The Subcontinent Goes Nuclear | Sojourners

The Subcontinent Goes Nuclear

The U.S. cannot expect to retain its weapons while lecturing other nations not to acquire them.

The post-Cold War dream of a world free from nuclear weapons had a rude awakening this May. India’s five nuclear tests and Pakistan’s even more provocative response are a major setback to nuclear non-proliferation and threaten a dangerous arms race in South Asia, one of the world’s most likely nuclear flash points.

Pakistan’s deployment of nuclear warheads on its long-range Ghauri missiles makes an already deteriorating situation even more dangerous. Both India and Pakistan have been suspected for decades of having nuclear capability. This spring’s tests removed any doubt and will accelerate the arms race between the two—and could make a future nuclear exchange a real possibility. China is unlikely to sit idly by and may now increase its nuclear arsenal targeted at India.

After 24 years of ambiguity, why did India risk a regional arms race, international condemnation, and sanctions by testing nuclear weapons? There are several immediate reasons.

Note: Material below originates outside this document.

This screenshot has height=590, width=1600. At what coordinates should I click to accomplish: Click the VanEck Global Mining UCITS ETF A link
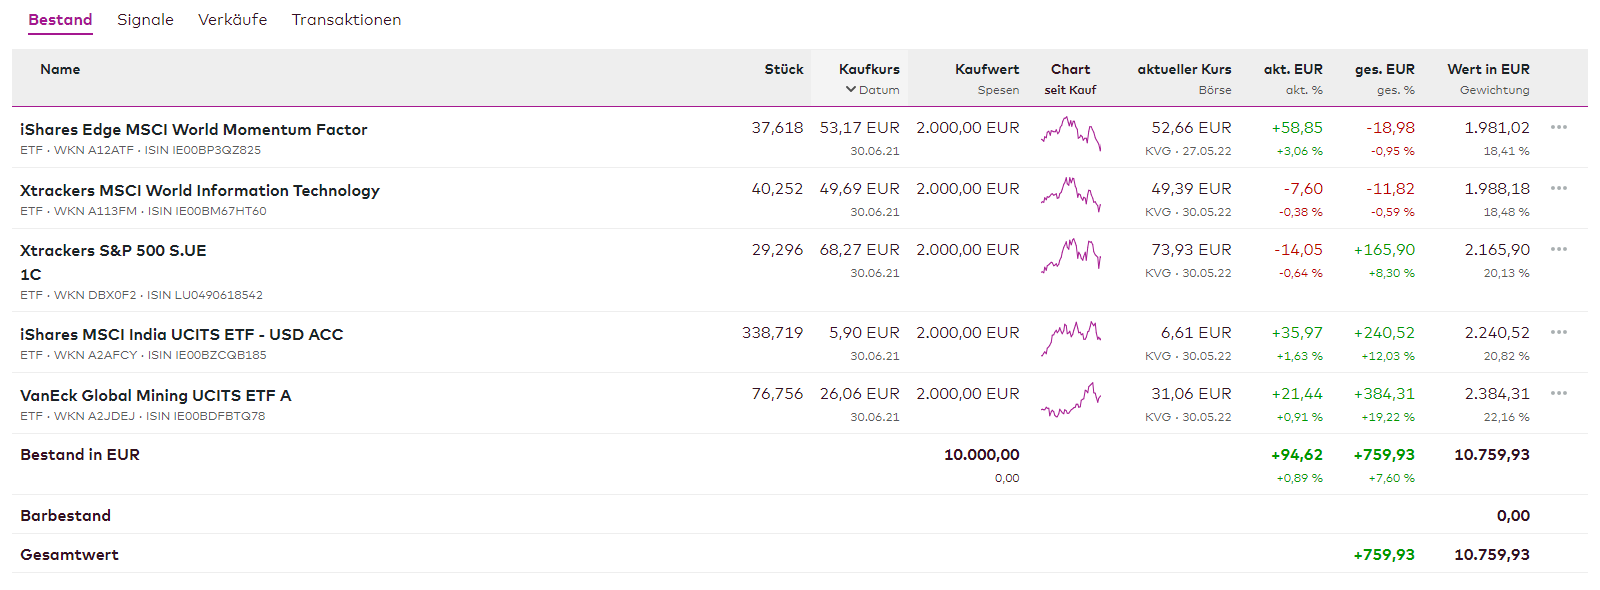click(155, 396)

Geopolitics. In the past 50 years, India and Pakistan have fought three wars over Kashmir, and since India’s 1962 war with China the country has lived in fear of further attacks. In recent years, the Clinton administration has allowed China to acquire previously forbidden military, nuclear, supercomputer, and satellite technology, which China allegedly then made available to Pakistan. Only one month before India’s test, Pakistan for the first time successfully tested a ballistic missile capable of reaching India’s major cities. India has increasingly felt the regional balance changing to its detriment.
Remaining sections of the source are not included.